The “Avo! Cado!” chants emanating from behind an unassuming ivy-draped fence could be heard from down the street, thanks to the voices of the hundred-plus fanatics high on monounsaturated fat and adrenaline.
Tradition, innovation, and passion abounded at San Francisco’s annual Guac Off. Now in its 14th year, the gathering has become a city institution alongside hill bombs and kink fairs. This past Saturday, the guacamole faithful flocked to the massive and eclectic Bernal home on Folsom St. to see which of the 67 guacs would come out on top. Bags of chips, donated from Nopalito, adorned every table, corner, and usable surface. Children, animals, queens, and laypersons (many clad in green) milled about the yard, sipping cans, high-fiving, and shoveling guac into their mouths.
The Guac Off started modestly at a bar in 2011, a handful of friends looking to bring their neighborhood together. And that it does: Some attendees have been going since the beginning, while others stumbled in from the street and were greeted with friendliness, music, and a largesse of guac.


The low stakes, anything-goes competition is straightforward: Competitors must bring their own vessels and a guacamole creation made of no fewer than eight avocados. Clever and/or ridiculous names are not just encouraged, but a requirement. Guacophiles taste and cast votes on their favorites, and an expert team of judges weighs in. Winners are dealt prizes from local businesses including Peak Designs, August Hall, and Emmy’s Spaghetti Shack. Everyone who loves guacamole is a winner.
Some, like the Guac-Elote (a prize winner), were an obvious slam dunk: a traditional, salty guac featuring corn and chili powder. Others, such as the avocado chocolate chia pudding, gnawed at the dip’s outermost limit: tasters’ apprehension was made evident by the fullness of the bowl among a sea of pillage. One competitor prompted ChatGPT to write a “new, unique recipe for guacamole that will stand out from the rest” and came up with pomegranate-mango guacamole with Cotija cheese. It certainly caught eyes (and confused tastebuds), but it did not win any prizes. Another, the Blandiel Lurie — just avocado and salt — sacrificed competition for commentary.


Sister Amor Ah'Quality of the Sisters of Perpetual Indulgence, flanked by a rowdy entourage of judges and Karl the Fog (did the city send him?) provided a blessing ahead of the award ceremony:
“Let us bow our heads, but keep our chips high as we consecrate this most righteous gathering. Oh, divine avocado, you who ripen it in mysterious ways, we beseech thee.”

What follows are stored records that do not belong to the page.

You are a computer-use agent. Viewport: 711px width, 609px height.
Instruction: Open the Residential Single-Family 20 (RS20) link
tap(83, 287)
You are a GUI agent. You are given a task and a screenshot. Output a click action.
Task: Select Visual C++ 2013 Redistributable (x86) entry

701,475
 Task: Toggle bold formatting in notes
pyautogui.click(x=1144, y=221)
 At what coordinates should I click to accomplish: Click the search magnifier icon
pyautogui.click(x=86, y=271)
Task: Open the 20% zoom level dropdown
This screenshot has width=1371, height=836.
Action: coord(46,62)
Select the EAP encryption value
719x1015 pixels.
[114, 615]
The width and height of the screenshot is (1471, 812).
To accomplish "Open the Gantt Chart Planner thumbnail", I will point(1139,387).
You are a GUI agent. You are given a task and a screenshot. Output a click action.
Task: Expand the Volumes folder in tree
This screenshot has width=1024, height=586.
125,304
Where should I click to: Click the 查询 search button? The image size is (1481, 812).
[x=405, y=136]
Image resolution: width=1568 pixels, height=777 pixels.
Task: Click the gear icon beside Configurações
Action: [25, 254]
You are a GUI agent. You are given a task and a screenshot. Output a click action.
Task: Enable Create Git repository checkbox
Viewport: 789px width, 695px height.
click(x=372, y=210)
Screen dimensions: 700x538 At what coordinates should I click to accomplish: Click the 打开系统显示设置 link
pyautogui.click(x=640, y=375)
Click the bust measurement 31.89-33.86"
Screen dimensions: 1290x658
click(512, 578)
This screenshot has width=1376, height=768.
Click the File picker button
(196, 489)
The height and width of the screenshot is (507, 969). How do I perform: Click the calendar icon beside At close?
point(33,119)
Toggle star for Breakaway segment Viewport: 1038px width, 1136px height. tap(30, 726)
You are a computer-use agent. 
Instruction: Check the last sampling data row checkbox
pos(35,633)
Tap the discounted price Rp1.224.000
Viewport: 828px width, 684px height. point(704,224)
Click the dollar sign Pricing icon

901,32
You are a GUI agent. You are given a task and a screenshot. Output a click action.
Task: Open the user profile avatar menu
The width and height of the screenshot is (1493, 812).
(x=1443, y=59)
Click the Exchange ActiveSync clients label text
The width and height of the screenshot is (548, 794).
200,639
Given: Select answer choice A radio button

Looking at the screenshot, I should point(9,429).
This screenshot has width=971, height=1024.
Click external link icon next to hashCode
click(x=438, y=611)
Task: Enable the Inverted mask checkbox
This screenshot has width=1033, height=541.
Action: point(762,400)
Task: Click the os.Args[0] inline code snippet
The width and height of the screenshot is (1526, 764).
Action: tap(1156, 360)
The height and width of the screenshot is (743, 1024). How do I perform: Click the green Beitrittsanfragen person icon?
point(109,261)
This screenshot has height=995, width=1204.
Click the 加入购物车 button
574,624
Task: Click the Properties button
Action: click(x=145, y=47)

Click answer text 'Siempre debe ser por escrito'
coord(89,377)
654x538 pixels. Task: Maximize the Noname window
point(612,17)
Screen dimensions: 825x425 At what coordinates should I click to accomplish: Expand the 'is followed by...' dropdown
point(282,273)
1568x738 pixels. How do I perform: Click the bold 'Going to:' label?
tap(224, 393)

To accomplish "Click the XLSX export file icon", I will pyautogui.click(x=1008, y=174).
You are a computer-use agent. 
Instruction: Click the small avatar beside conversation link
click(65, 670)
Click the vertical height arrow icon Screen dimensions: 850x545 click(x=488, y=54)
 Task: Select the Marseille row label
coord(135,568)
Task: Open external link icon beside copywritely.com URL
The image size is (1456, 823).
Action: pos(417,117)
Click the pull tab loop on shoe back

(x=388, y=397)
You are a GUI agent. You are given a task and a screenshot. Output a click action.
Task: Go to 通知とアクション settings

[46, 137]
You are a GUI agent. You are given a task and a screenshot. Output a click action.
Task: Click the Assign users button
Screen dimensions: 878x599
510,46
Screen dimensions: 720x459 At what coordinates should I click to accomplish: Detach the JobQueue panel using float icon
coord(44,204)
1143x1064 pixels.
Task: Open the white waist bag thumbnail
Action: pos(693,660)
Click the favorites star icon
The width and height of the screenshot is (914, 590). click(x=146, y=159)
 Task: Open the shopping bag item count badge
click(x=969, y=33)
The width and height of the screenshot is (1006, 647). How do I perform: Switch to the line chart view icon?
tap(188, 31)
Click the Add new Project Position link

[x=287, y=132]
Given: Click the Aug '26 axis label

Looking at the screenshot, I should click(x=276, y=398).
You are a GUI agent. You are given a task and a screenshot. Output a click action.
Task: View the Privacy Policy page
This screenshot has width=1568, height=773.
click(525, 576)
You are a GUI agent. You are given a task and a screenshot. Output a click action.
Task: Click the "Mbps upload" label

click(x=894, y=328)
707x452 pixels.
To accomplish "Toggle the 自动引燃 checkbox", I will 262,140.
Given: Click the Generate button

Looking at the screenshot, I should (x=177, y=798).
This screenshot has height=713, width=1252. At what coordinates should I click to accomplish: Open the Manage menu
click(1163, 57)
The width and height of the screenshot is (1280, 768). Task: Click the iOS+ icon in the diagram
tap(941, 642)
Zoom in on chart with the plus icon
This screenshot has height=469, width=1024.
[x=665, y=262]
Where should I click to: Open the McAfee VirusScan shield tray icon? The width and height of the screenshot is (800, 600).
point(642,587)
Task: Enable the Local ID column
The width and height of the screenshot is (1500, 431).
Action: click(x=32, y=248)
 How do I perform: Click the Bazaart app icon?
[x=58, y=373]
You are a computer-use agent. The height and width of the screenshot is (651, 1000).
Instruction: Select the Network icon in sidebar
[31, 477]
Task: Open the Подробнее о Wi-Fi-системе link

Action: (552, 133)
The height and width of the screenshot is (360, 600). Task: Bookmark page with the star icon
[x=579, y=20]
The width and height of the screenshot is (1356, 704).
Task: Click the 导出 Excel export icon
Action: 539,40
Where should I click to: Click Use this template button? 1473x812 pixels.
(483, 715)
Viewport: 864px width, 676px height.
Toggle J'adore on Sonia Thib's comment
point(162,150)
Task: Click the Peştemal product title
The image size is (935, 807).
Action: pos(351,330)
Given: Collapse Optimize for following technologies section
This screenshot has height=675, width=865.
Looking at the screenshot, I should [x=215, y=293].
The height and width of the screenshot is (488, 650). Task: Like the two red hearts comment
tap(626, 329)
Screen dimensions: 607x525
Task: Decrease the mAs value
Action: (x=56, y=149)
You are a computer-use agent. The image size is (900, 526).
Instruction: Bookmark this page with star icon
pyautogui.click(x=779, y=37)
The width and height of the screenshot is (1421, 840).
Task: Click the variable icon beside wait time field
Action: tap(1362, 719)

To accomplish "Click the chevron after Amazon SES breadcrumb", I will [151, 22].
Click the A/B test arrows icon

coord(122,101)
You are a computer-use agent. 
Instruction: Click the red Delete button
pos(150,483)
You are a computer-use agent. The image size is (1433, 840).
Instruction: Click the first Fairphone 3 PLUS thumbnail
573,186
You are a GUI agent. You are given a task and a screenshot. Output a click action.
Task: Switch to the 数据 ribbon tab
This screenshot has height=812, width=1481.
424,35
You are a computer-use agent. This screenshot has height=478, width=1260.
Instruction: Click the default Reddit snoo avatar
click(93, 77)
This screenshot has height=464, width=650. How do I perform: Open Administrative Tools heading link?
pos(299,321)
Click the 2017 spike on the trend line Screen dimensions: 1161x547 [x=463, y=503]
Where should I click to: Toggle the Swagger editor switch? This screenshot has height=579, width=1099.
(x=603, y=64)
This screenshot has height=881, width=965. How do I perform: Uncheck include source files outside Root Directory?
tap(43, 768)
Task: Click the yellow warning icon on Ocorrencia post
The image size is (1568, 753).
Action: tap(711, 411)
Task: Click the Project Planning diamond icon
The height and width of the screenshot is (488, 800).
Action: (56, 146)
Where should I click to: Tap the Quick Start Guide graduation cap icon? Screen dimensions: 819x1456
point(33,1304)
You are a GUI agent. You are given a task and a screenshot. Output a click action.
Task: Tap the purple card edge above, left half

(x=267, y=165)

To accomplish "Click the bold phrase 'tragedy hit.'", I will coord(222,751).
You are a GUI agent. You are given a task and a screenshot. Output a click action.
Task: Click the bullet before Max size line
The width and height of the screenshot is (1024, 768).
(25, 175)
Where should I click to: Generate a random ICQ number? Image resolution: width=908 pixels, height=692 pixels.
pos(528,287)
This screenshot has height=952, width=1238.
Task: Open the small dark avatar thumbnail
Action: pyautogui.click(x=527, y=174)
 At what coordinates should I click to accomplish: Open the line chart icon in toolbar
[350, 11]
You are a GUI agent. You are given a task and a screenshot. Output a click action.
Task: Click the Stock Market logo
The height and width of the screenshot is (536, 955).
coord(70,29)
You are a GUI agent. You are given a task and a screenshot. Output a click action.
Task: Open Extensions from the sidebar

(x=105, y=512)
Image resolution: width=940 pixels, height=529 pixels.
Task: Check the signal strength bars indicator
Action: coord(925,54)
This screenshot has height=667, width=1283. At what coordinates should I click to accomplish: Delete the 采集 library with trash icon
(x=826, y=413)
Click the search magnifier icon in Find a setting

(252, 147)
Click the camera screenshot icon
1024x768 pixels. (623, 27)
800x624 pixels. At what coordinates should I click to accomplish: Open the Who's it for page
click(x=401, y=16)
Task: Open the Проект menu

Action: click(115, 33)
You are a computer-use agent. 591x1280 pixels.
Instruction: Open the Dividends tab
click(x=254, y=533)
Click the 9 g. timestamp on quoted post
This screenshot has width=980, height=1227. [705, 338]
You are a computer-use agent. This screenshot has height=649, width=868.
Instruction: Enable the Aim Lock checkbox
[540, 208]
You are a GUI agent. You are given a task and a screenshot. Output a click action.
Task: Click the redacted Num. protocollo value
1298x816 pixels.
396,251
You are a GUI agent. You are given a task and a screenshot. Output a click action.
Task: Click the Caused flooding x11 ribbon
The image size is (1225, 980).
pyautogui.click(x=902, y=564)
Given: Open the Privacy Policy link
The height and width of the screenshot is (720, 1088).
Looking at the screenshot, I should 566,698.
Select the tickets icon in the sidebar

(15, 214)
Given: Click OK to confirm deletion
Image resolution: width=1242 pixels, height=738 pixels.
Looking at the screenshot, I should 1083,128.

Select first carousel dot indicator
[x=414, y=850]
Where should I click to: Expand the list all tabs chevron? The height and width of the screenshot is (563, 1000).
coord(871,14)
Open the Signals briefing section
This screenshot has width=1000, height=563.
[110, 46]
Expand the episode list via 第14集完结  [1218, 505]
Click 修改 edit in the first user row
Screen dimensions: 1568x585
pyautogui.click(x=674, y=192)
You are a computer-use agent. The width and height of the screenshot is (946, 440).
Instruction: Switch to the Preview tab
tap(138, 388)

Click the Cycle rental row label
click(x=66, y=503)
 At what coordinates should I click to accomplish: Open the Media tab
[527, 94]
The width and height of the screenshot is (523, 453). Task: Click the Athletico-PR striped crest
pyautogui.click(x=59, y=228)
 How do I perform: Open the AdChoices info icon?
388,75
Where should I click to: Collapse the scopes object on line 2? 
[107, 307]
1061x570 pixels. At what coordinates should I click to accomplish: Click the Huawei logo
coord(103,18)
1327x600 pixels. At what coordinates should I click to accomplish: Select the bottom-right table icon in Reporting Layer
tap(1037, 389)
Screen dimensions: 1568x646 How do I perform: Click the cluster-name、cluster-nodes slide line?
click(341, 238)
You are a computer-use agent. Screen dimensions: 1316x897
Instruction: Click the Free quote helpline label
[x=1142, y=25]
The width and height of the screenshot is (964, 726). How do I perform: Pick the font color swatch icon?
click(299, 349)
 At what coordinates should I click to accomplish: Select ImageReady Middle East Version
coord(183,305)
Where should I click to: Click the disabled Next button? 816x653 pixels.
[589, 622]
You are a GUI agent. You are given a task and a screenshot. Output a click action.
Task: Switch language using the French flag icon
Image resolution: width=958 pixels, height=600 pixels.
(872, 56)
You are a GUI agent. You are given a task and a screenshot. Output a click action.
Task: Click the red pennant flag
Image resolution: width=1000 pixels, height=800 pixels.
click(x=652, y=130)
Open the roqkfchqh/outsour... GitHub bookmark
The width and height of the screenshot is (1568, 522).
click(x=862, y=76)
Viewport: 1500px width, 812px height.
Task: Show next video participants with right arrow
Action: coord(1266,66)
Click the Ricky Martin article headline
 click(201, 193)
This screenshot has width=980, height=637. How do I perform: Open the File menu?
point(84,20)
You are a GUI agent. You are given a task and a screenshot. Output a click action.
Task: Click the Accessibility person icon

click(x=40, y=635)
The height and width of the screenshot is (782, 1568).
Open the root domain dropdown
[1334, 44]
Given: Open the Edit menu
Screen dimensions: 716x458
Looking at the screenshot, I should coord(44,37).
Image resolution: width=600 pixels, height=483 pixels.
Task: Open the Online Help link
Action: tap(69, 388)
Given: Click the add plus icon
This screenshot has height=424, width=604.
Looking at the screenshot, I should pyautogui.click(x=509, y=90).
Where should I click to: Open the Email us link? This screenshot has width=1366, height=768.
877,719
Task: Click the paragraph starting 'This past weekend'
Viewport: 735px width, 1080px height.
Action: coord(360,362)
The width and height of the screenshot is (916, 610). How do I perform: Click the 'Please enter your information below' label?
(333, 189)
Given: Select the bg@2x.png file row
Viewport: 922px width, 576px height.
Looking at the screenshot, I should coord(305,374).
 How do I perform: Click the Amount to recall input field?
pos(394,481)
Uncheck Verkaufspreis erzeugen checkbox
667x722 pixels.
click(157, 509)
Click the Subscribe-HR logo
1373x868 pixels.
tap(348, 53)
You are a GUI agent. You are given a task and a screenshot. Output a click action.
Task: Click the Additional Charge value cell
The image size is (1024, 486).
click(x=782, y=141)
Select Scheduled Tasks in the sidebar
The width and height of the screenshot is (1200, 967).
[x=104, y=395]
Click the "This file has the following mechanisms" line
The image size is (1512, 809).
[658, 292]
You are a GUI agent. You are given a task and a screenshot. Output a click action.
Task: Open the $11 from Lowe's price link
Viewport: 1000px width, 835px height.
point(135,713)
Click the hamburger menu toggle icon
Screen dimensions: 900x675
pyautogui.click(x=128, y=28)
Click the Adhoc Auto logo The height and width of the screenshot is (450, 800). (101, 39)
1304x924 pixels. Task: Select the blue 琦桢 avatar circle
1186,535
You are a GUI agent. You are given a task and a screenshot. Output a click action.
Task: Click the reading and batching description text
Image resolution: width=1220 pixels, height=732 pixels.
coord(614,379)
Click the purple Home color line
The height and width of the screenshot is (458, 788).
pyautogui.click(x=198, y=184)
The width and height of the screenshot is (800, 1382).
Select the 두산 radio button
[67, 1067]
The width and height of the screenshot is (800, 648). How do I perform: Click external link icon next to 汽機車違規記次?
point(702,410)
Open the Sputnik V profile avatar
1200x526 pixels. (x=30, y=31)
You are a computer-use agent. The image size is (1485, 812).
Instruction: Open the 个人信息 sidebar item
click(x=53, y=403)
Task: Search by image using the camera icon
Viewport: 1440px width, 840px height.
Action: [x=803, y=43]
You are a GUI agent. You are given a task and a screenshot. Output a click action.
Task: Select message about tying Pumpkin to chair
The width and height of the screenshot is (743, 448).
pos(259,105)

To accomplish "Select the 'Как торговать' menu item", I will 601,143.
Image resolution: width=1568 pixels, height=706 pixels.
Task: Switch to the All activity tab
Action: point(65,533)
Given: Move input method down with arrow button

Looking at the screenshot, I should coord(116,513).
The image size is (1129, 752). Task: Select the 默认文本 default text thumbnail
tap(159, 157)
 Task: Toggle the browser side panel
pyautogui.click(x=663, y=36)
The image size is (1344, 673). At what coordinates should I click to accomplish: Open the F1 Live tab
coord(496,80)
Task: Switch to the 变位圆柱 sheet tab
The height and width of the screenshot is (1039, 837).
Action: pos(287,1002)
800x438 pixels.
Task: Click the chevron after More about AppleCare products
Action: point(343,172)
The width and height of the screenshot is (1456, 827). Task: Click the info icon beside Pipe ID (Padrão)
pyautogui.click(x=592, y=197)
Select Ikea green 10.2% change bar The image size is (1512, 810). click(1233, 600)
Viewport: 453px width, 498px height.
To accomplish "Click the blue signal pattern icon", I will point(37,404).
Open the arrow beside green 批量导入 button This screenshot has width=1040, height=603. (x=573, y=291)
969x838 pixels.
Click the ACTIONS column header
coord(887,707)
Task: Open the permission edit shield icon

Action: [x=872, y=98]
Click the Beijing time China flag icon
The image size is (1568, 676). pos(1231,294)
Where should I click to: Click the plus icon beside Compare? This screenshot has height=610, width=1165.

The esteemed panel of judges included San Francisco Chronicle food critic MacKenzie Cheung Fagan, New York Times San Francisco bureau chief Heather Knight (who had a few too many bites of Blandiel Lurie and blurted “SF is back” into the microphone), Emperor Norton himself, Casper the Cockatoo, a distinguished civilian named Rowan (read: a total random who stumbled upon the conclave), Sister Amor, and Dr. Richard Patel, a.k.a. Dr. Avocado.
Awards were given in categories including smoothest texture, youngest chef, and heaviest bowl (R.I.P. Terrance the Turtle — you make a great guac vessel) were dished out, but only one guac could be crowned champion. In the end, Guac-y Road, a strange avocado ice cream dipped in spicy mole with Bugles chips, reigned supreme.
“We talked about it for months,” said Guac-y Road co-creator Raj Mistry, adorned in a green sequin jacket. He and his co-guacers Bryan Lewis and Silas Valentino — easily spotted in their paper boat hats — developed their winning dish over multiple meetings and iterations, enlisting close friends and confidants for critiques. I was skeptical, but their guile paid off; it was oddly delicious. But was it guacamole?
Perhaps that’s not the point. To quote Sister Amor, “May we all remember that in the end, we are all children of the same beautiful bubbly-skinned fruit.”